In our February 2003 flash report, we discussed legislative bills introduced in the 2003 legislative session that would have significant impact on employers. Since distribution of that flash report, a new bill has been introduced and is making a swift journey through the Oregon Senate. In this flash report we cover that bill, and review current Washington law on the subject.

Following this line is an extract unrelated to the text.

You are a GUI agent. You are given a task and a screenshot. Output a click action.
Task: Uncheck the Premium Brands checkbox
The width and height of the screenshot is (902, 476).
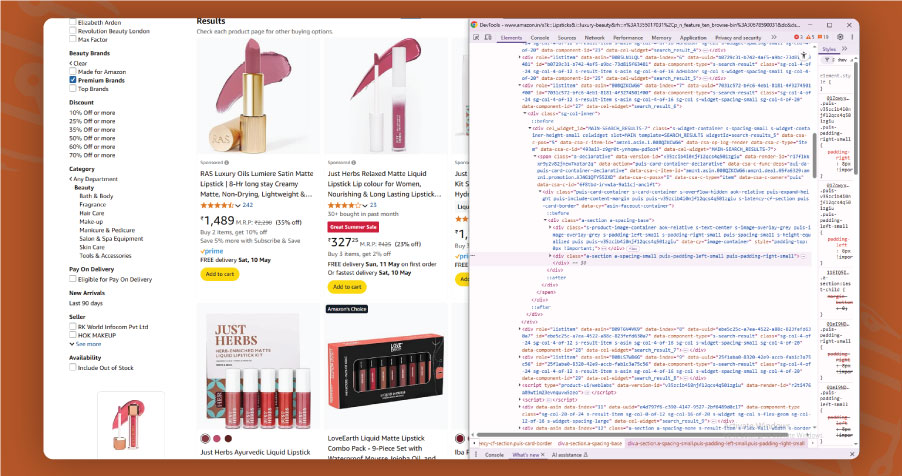[73, 79]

SB 783, informally dubbed the "Breastfeeding Mother-Friendly Employer Bill," proposes a new statute to be added to ORS Chapter 653. SB 783 would require employers to make reasonable efforts to provide unpaid rest breaks for employees who need to breastfeed or express milk, unless doing so would impose an undue hardship on an employer's operations. Such breaks could be taken concurrently with normal rest periods, if feasible. The statute would also require the employer to provide a private room or location near the employee's work area, other than a public restroom or toilet stall, to breastfeed or express milk. The statute would further provide that an employer that violates the statute or discriminates or retaliates against an employee because she invokes this statute commits an unlawful employment practice.
Some members of the business community have raised concerns that this bill raises too many questions. For example, what does "reasonable" mean in the context of this bill? Must an employer build or designate a room in the workplace solely for this purpose? What if providing a private room creates an undue hardship for the employer?
A public hearing on the bill was held on March 31, 2003, and the bill may be sent to the Senate floor for a vote in the near future. Given the bill's swift movement, employers should keep an eye on SB 783.
As our Washington employers may know, Washington passed a similar statute in 2001 providing that employers can be certified as "infant friendly" if they implement an approved workplace breastfeeding policy. RCW 43.70. To obtain Department of Health approval and certification under RCW 43.70, the employer's policy must contain at least the following four requirements: (a) flexible work scheduling, including scheduled breaks and work patterns providing time for the mother to express breast milk; (b) a convenient private and sanitary location, other than a restroom, to allow the mother to breastfeed her child or express breast milk; (c) a convenient and sanitary water source for washing hands and rinsing breast-pumping equipment in the private location specified for breastfeeding or expressing the milk; and (d) a convenient and sanitary refrigerator in the workplace for the mother's breast milk.
However, unlike SB 783, the Washington statute does not require employers to meet these criteria or create any penalties for employers who fail to do so.